■ Текст для чтения:
Когда я вместе с Джорджем Клуни снималась в фильме «От заката до рассвета», в фильме про вампиров, Джордж сказал: «Черт, друзья доконали меня вопросами: «Значит, ты снимаешься с Джульеттой. Она и вправду ненормальная? Она на самом деле с приветом?» А я, напротив, вполне нормальная. Может, в юности я к была излишне задумчивой. Может, позже я стану такой. Моя работа на самом деле вещь несложная. Я часто увлекаюсь и часто остываю. Включается камера. Включаюсь и я. Отключается камера, отключаюсь я.
Когда люди хотят знать, как тебе удается делать то, что ты делаешь, им приходится объяснять. Им помогает, если они говорят: «Отлично, значит, ты типа немного долбанутая, и тебе поэтому удается на экране выглядеть такой страстной». Им нужно объяснение, а мое объяснение простое — это магия.
Она зачитывает вопрос из списка:
— Строение женского тела тебя когда-нибудь сбивало с толку или нет? (Потому что меня пугало, а я обладаю таким телом.)
Проезжая мимо Центра знаменитостей сайентологической церкви, она говорит:
— Всю сайентологию можно свести к одному большому девизу: «То, что для тебя реально, — реально для тебя». Поэтому в ней нет, скажем, некоей догмы. Это всего лишь прикладная религиозная философия. Сайентологи устраивают небольшие такие курсы вроде «Успех через общение». Они предлагают вам то, что вы можете применить к собственной жизни, но не как какую-то фальшивку. Не как бездумную, как робот, вещь. Вы можете сами увидеть, когда она срабатывает и когда не срабатывает. Если она срабатывает, то дальше работает хорошо. Во всяком случае, мне она здорово помогла.
— Вы когда-нибудь попадали в природную катастрофу? — зачитывает она очередной вопрос из списка.
Она читает:
— У вас когда-нибудь были акции «Биркенстокс»?

■ Сохранённые данные:
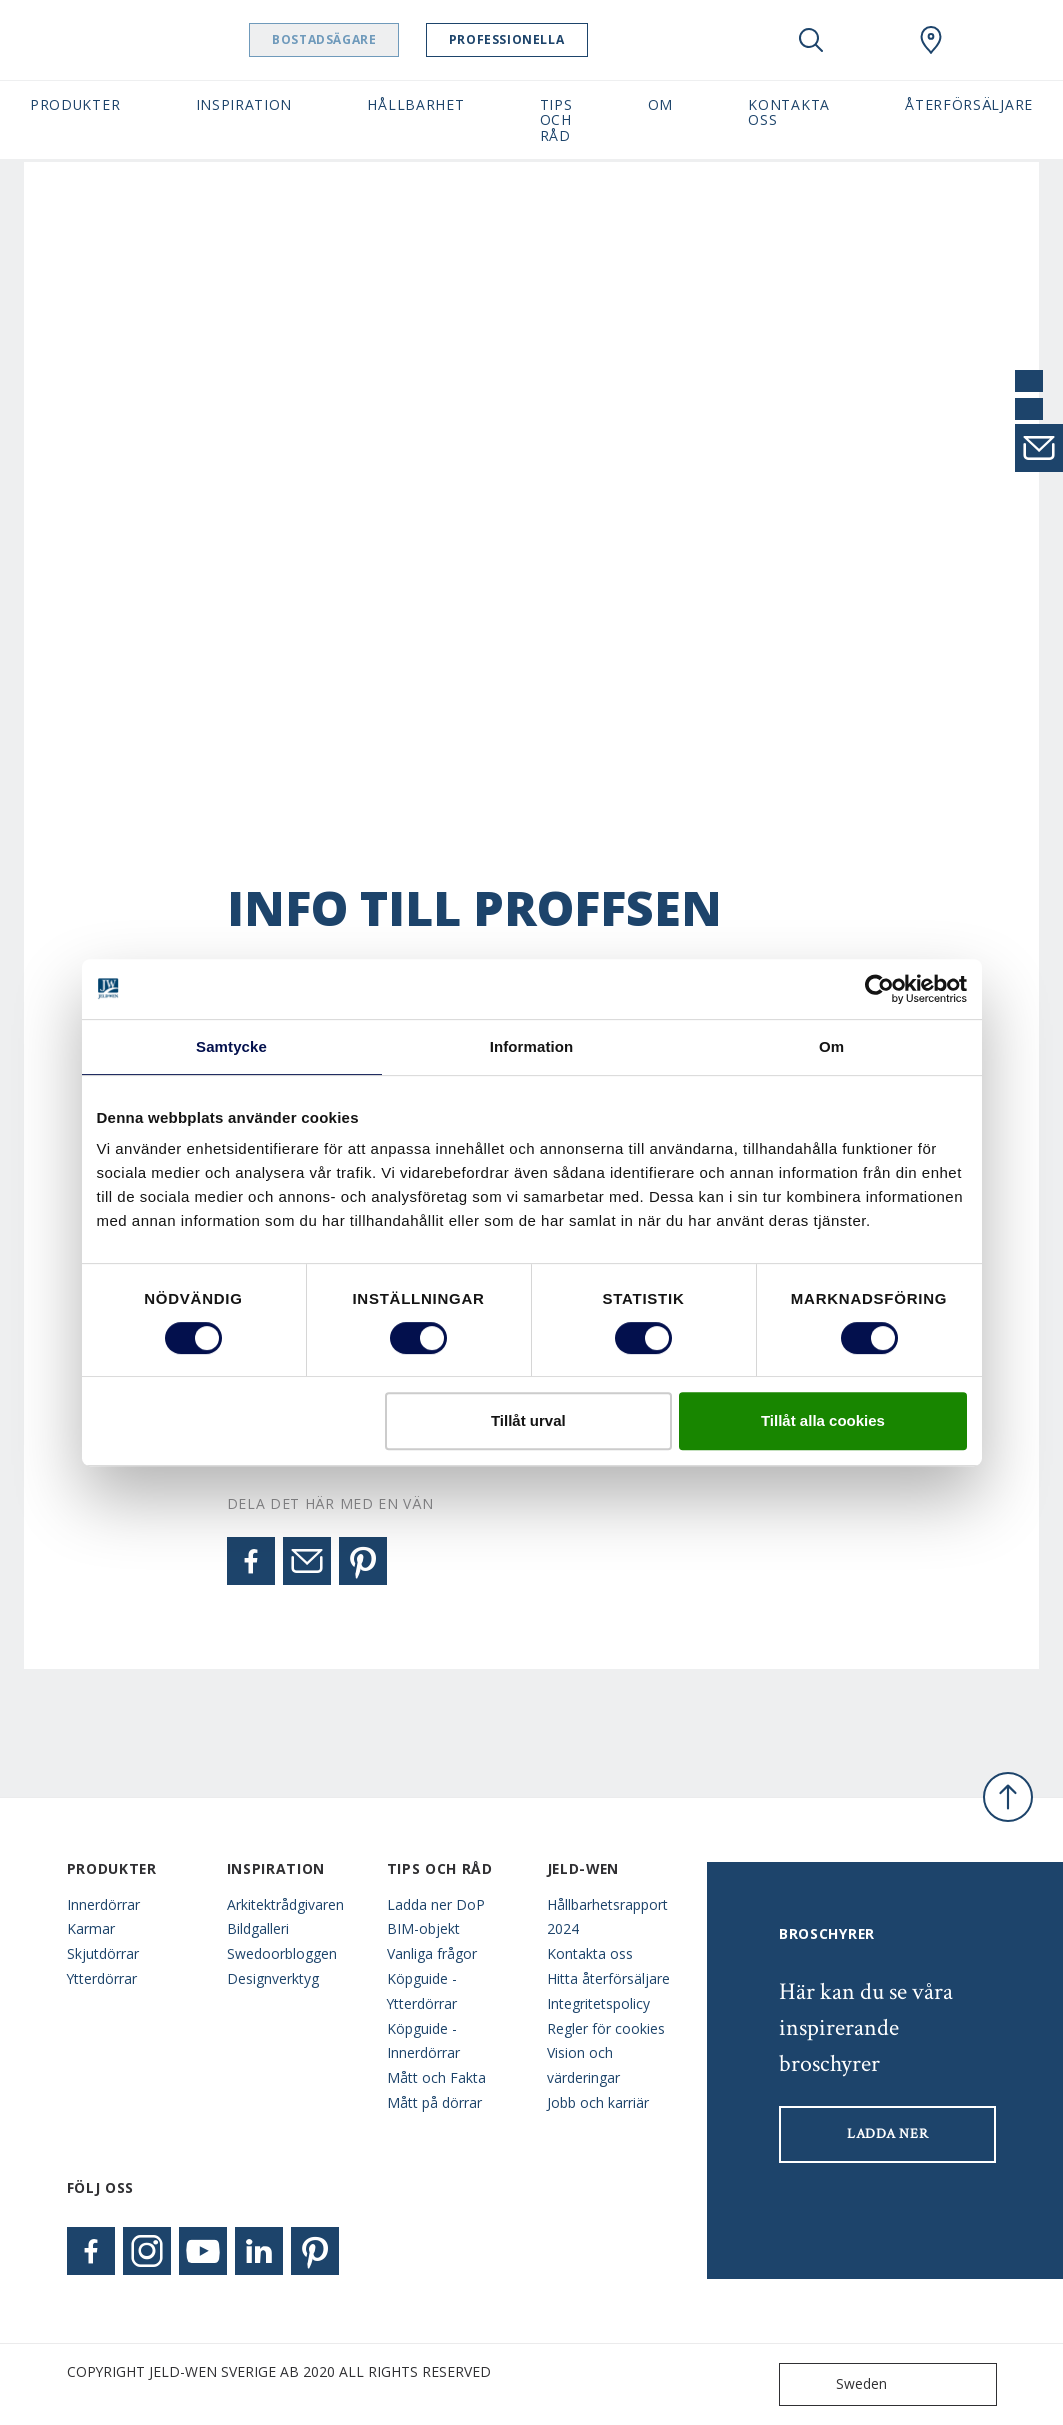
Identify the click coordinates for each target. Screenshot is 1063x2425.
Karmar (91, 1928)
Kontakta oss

■ Что сделать:
1. В каком фильме, согласно тексту для чтения, рассказчица снималась вместе с Джорджем Клуни?
2. Верните без изменений часть текста для чтения, которая открывается словами «Проезжая мимо Центра» и завершается словами «вопрос из списка.».

■ Ответы к заданиям:
1. В фильме про вампиров «От заката до рассвета».

2.
Проезжая мимо Центра знаменитостей сайентологической церкви, она говорит:
— Всю сайентологию можно свести к одному большому девизу: «То, что для тебя реально, — реально для тебя». Поэтому в ней нет, скажем, некоей догмы. Это всего лишь прикладная религиозная философия. Сайентологи устраивают небольшие такие курсы вроде «Успех через общение». Они предлагают вам то, что вы можете применить к собственной жизни, но не как какую-то фальшивку. Не как бездумную, как робот, вещь. Вы можете сами увидеть, когда она срабатывает и когда не срабатывает. Если она срабатывает, то дальше работает хорошо. Во всяком случае, мне она здорово помогла.
— Вы когда-нибудь попадали в природную катастрофу? — зачитывает она очередной вопрос из списка.